I can't get ultima online install or BF2 update 1.41 to install AT ALL.

so yeah i guess i will unhook it and install vista again and see what happens... tomorrow sometime ;)
 
PROBLEM SOLVED.

The problem was - i had XP installed on the SCSI and also an old install on the last partition of my SATA drive. When i formated the scsi drive, it used the XP install on the sata to install vista. Vista was using both drives to work, which didnt work.

I unhooked the SATA, reinstalled XP on scsi drive (under 30 mins) and reinstalled vista (40 mins). Times were from pressed key to boot from CD till desktop showed. Installing XP pro and Vista home premium upgrade, with vista upgrades, took up ~11.3 gigs of my 16.9 gig SCSI drive. My new computer stats has my memory being the weak point.

Processor: 4.9
Memory: 4.5
Graphics: 5.9
Gaming graphics:5.8
Primary hard disk: 5.7

Thanks for your helps, now I need more memory, then a 6600! =)
 
Now you need to change that sig since apparently Vista doesn't have issues with your computer at all. :p

If you're interested in keeping a "small" or "lite" Vista installation, let me point you to vLite, the tool for stripping out the gunk and bloat of Vista that simply isn't necessary for 99.9% of the people running it.
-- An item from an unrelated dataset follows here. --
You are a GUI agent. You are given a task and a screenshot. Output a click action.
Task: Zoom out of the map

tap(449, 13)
I took Ultimate, which normally will install on a clean partition and take up roughly 10GB after the install. I ran it through vLite, chopped, hacked, and decimated about 4.7GB of crap that I simply have absolutely no use for and ended up with a fully working Vista Ultimate installation that consumed 4.8GB of hard drive space, not counting the pagefile which on my 1GB box was 1.5GB, obviously.

www.vlite.net <<<--- Amazing software, and it really does work. Hell, just cutting out the language files alone if you don't need them saves almost 1.5GB of hard drive space. Can't beat that, especially if you limit the size of your system partition or, as in your case, you simply use a small hard drive dedicated as the OS drive.

Good luck...

ps
30 mins to install XP on that SCSI drive? Wow, that's like... slow... this old P4 2.4 GHz with 1GB of DDR333 and an 80GB ATA100 7200 rpm drive does it in 13 minutes almost flat on the nose. And 40 mins to install Vista on that SCSI drive... ouch

But, there's good news. If your intention is just to use Vista you don't need to do that double install (XP then Vista on top of it). You can install Vista totally clean on that SCSI drive with no traces of XP on it.
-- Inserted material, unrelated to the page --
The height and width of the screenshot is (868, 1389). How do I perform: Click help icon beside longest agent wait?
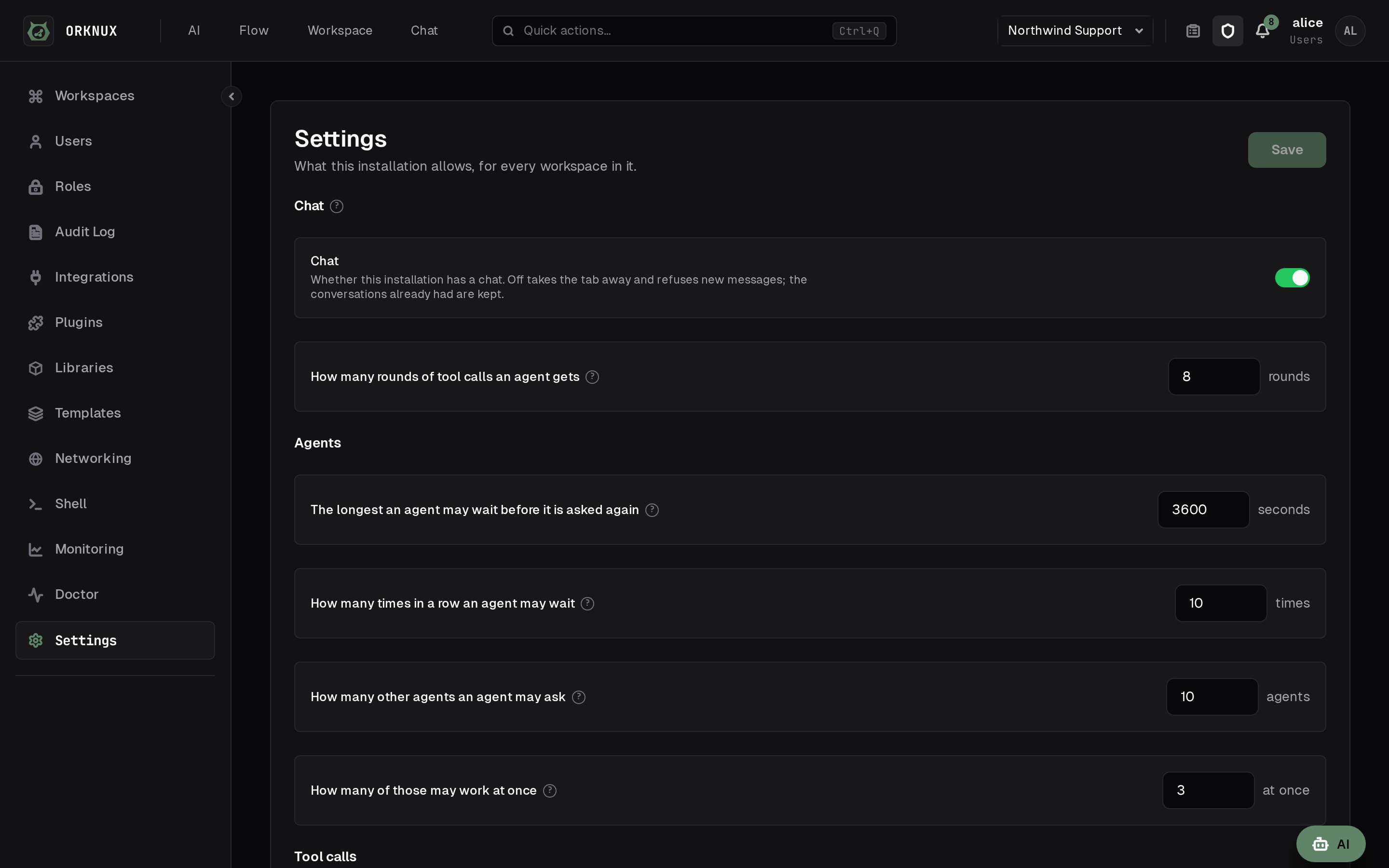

If you're interested, let me know and I'll clue you in on the 3 simple steps.
 
thanks for the info.. when i formatted the scsi, it made me install xp to install vista. I'll get the vlite and try to get rid of unnecessary stuff so I have more room on C:, thanks a ton. If you know a better way to install Vista in the smallest amount of room for my 18 gig SCSI, that would be great.

I'm leavin now for spring break cancun, so no more vista worries till next weekend =P but its nice to know my computer will work when i get back.